If you’ve ever had a no good, horrible first day at your new job, a treasonous thought may start to tempt you — how soon is too soon to quit? In its new report on the subject, The Wall Street Journal uses studies and interviews with early quitters who regret their decision to caution unhappy workers against hasty departures.
When it’s not okay to quit early
When the expectations of the job don’t meet the reality, we are likely to feel stress under this uncertain situation. Did we just make a terrible mistake by taking this job? The pressure of this stress can cause us to make unwise, abrupt decisions like quitting a new job on the spot. The Journal cites a 2016 study that found that people in uncertain, ambiguous situations are more likely to make risky, disadvantageous decisions as a result of stress.
Instead of letting the panic of buyer’s remorse take over, focus on the consequences of quitting early. Is quitting now worth the potential fallout? Your manager invested time and money into hiring you, and you may burn bridges with potential contacts and references that could follow you throughout your career by quitting too soon.
So when you start to daydream about making your hasty exit a reality, take a step back and separate the facts of your situation from the bearable annoyances. “It isn’t wise to exit just because you don’t like the person next to you or have to do grunt work all day. If the boss is abrasive, push back a bit,” the Journal article cautions.
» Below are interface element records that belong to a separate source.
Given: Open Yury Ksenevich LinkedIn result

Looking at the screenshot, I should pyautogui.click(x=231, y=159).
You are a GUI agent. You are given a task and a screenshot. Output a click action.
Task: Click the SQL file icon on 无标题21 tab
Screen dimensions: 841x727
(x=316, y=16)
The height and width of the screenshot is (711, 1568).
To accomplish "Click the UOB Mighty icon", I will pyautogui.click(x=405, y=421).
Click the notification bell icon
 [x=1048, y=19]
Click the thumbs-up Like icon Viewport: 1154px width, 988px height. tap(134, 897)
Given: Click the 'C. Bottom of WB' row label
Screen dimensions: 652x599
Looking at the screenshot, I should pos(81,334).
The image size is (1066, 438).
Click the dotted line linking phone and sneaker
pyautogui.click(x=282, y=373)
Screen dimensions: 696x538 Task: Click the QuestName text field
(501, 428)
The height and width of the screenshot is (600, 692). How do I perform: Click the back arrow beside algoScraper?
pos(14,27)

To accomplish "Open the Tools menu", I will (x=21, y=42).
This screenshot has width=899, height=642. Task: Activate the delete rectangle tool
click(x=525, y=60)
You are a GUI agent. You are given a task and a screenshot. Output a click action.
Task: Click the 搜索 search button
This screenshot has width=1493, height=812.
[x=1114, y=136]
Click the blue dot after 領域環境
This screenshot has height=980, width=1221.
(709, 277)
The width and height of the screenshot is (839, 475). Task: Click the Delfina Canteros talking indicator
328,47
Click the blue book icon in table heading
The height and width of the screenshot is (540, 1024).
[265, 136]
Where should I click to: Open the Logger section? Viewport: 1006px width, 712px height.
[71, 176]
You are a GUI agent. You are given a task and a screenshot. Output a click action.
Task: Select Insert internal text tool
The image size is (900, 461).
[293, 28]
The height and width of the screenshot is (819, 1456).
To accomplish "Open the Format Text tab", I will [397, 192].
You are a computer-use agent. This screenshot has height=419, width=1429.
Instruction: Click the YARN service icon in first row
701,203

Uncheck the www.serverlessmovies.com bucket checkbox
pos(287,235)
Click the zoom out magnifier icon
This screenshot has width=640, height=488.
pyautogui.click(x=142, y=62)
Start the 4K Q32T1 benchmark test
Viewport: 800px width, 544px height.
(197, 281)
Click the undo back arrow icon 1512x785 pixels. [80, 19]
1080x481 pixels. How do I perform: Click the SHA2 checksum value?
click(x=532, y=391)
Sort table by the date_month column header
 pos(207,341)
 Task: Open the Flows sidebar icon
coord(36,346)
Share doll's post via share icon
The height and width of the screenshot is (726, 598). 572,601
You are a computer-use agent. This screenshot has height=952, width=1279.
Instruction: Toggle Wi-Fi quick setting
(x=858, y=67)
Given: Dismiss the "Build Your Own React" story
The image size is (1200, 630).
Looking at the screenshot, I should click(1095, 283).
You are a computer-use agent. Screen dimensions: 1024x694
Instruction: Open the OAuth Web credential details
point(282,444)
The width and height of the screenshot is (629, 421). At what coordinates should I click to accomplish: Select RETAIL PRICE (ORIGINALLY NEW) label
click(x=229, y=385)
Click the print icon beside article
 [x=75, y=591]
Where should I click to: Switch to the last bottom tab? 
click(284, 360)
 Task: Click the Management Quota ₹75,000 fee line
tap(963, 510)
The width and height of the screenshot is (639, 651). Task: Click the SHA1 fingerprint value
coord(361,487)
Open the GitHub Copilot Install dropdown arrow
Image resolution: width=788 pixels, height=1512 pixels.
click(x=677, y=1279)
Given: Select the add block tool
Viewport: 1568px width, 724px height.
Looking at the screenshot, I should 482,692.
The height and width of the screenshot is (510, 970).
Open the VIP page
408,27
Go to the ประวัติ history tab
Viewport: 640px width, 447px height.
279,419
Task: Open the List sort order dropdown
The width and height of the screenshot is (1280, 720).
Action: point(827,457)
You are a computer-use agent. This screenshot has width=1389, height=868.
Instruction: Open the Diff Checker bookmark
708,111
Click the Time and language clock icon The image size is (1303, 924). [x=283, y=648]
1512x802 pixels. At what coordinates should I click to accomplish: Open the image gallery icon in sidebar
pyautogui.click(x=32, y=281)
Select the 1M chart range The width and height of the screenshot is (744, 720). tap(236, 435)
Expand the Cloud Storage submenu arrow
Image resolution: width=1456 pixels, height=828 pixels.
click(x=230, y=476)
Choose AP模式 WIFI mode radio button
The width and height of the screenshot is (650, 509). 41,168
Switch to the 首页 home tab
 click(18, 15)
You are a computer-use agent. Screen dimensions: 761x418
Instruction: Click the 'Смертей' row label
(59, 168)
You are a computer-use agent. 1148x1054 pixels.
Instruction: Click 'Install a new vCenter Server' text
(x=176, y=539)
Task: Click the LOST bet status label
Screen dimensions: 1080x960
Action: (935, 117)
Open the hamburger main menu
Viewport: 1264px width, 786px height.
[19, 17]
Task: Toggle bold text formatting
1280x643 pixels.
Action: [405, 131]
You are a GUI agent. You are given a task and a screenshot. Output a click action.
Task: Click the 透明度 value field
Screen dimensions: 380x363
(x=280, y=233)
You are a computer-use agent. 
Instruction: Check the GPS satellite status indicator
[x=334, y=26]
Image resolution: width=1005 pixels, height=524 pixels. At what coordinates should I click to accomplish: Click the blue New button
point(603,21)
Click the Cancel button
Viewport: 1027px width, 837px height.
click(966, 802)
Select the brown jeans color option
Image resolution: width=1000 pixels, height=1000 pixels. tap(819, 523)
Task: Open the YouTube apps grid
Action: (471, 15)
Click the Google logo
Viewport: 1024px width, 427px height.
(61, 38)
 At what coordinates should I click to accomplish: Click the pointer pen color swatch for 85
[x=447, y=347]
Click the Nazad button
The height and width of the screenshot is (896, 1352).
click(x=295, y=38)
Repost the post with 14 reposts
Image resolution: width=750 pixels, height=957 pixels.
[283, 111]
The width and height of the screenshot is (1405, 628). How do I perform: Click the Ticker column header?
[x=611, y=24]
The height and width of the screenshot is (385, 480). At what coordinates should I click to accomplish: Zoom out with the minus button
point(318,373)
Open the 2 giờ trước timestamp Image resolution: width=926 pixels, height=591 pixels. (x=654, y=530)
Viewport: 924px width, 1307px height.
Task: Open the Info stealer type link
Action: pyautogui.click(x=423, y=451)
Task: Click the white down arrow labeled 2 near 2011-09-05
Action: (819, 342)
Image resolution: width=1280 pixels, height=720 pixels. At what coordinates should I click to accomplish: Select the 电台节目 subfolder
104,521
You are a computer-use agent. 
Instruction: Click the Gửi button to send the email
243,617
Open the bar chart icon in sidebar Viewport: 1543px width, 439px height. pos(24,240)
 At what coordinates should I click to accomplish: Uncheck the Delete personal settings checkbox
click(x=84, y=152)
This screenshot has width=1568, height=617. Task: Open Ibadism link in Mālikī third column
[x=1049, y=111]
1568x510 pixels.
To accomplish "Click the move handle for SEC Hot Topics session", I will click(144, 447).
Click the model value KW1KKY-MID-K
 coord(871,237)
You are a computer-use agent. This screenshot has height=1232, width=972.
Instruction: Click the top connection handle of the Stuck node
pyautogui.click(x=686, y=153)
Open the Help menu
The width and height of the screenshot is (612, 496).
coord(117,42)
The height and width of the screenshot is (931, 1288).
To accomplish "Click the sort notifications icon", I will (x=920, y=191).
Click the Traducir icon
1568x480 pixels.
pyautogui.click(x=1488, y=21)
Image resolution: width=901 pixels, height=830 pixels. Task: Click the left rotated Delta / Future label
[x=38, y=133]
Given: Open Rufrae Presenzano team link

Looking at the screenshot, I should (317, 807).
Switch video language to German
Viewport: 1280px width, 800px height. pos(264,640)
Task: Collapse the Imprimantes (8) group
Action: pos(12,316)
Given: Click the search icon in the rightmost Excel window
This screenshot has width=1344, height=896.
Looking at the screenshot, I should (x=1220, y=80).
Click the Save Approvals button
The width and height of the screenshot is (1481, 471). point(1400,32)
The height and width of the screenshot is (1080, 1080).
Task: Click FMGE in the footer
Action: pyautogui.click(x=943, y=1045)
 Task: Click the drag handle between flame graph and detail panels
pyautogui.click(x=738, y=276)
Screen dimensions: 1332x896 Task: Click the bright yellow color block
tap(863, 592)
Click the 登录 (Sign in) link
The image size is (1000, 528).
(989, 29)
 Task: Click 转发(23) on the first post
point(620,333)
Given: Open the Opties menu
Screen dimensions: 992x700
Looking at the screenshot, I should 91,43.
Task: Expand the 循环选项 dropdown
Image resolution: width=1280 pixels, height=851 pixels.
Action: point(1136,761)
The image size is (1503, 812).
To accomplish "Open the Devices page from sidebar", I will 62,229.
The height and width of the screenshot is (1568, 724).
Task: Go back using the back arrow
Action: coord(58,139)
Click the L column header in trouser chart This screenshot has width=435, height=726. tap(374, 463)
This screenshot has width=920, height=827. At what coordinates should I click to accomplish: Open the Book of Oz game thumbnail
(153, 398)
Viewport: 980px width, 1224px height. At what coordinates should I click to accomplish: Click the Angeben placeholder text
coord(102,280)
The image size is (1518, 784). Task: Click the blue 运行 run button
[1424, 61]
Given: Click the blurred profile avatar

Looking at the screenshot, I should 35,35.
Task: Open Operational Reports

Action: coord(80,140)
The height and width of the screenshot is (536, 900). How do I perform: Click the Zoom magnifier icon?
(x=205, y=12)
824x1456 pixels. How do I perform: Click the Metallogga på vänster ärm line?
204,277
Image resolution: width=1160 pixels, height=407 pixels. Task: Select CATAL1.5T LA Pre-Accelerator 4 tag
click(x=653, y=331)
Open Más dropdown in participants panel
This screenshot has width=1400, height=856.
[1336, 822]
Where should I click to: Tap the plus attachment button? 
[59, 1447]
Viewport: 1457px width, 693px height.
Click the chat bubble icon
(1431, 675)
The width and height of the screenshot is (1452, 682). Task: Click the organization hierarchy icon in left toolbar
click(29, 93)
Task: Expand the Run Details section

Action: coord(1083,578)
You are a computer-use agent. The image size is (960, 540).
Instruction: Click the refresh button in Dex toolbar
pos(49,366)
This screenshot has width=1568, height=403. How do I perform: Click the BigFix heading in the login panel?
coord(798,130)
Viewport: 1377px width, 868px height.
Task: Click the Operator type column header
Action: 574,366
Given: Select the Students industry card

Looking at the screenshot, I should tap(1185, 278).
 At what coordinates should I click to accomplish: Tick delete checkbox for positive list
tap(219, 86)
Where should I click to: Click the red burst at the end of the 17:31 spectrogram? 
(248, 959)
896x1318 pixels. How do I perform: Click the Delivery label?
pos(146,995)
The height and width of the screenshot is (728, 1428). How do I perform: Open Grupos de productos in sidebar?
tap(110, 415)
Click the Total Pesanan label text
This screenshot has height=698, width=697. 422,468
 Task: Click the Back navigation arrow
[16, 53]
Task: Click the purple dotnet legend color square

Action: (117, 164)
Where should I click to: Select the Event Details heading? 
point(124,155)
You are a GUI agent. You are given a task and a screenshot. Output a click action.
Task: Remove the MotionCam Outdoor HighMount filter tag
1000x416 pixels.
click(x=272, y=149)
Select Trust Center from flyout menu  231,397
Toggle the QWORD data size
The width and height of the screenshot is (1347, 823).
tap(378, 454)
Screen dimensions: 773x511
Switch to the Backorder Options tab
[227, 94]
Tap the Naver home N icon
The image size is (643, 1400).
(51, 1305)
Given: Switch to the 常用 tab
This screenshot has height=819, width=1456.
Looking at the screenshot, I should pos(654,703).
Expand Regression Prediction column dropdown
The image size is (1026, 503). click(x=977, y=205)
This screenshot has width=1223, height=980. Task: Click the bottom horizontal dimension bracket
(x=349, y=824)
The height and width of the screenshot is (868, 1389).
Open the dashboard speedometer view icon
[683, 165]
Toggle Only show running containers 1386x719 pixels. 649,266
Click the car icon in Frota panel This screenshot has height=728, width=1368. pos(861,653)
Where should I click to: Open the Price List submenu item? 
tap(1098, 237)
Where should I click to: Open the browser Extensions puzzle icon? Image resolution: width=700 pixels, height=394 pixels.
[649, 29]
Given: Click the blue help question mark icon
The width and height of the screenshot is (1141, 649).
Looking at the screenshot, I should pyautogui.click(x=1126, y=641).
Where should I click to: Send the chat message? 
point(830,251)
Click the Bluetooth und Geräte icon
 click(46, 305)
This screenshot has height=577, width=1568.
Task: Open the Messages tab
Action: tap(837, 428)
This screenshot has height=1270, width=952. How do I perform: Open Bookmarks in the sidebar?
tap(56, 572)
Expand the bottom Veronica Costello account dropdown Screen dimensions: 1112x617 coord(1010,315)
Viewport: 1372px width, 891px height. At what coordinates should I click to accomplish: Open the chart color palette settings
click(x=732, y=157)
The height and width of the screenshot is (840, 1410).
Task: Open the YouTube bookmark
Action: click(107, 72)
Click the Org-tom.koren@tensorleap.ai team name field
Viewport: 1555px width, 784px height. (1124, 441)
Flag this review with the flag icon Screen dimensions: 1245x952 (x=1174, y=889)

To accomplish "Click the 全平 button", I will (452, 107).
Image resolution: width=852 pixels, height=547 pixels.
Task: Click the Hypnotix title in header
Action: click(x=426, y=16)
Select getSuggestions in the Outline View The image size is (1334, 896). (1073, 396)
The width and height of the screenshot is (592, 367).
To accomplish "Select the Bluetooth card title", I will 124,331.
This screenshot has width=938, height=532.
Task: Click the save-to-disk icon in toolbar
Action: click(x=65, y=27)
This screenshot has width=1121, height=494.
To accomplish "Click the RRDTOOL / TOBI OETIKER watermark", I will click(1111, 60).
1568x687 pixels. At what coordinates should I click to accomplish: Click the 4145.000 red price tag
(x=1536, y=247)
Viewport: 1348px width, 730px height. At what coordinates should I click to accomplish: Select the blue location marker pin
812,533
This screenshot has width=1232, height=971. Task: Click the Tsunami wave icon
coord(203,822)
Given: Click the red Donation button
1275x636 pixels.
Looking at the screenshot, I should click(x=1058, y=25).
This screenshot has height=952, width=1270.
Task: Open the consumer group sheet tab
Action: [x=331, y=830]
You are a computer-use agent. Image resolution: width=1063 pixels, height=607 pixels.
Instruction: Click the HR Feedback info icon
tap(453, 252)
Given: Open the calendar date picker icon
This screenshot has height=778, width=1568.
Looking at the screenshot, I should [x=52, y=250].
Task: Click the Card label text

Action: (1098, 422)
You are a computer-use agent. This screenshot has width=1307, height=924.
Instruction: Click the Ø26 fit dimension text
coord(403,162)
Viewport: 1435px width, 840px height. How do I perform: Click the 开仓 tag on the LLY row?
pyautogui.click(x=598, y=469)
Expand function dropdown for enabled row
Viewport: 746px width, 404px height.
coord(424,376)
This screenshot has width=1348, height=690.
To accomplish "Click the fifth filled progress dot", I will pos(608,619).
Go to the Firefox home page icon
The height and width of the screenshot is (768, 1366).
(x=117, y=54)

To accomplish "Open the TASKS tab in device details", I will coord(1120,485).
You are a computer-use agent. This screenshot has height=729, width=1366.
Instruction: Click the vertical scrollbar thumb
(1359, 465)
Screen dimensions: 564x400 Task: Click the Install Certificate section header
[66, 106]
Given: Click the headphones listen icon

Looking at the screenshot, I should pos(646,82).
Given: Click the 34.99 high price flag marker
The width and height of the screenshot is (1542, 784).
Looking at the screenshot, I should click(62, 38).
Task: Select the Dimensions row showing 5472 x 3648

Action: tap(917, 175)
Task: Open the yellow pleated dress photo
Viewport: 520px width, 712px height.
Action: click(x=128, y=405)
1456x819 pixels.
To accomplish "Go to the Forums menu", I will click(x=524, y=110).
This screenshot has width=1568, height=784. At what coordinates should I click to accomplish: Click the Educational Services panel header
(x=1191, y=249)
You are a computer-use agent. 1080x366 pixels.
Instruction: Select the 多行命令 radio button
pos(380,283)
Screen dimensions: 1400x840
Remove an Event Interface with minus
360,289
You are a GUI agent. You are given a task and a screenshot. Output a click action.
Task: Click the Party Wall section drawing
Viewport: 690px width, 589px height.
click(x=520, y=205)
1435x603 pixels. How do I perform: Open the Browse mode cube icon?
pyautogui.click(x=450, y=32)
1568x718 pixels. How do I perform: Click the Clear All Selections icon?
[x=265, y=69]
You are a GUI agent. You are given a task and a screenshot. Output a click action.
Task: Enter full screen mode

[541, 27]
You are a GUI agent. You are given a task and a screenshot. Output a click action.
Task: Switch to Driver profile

If you don’t feel supported by your bosses, don’t think that your only solution is to quit. Ask for clarification about your role. Seek out allies in the office and outside of it to advise you.
As human resources expert Suzanne Lucas advised an employee wanting to quit after a week at a frustrating job, part of starting a new job is realizing that it is not always going to be perfect. It will take time to win co-workers over and gain the cultural capital to get your idea heard. “Everyone hands over the tasks they like the least and keep the ones they like the most,” Lucas wrote. “You can’t just waltz in and change everything without understanding why they are doing it in the first place. Give yourself some time to learn how things operate and then suggest changes.”
When it is okay to quit your new job
There are, of course, situations where quitting your new job is justified. If you discover that your new job involves illegal, unethical, or unsafe activity that puts you in physical danger or legal jeopardy, you should feel free to walk out of your new job with your head held high.
There are less illegal offenses that are still worthy of early exits. Employees seeking to flee their new jobs often feel like the victims of a bait-and-switch scheme. If the job being advertised in the interview process is completely different from the job you end up doing, that is likely to prompt a justified flight response.
The bottom line
Recognize that ultimately, you are the only one who can truly know when a job is no longer bearable. Whether or not you decide to quit hastily or wait and see, be as pleasant as you can be to your employer. If you decide to quit, you shouldn’t go into a detailed explanation of why you’re quitting so soon after starting a job. Resist the urge to openly badmouth your employer about its company culture and its shortcomings, because how you talk about one company signals to future employers how you will one day talk about them.
However long your time with a company is, you want your last impression of you as an employee to be a good one.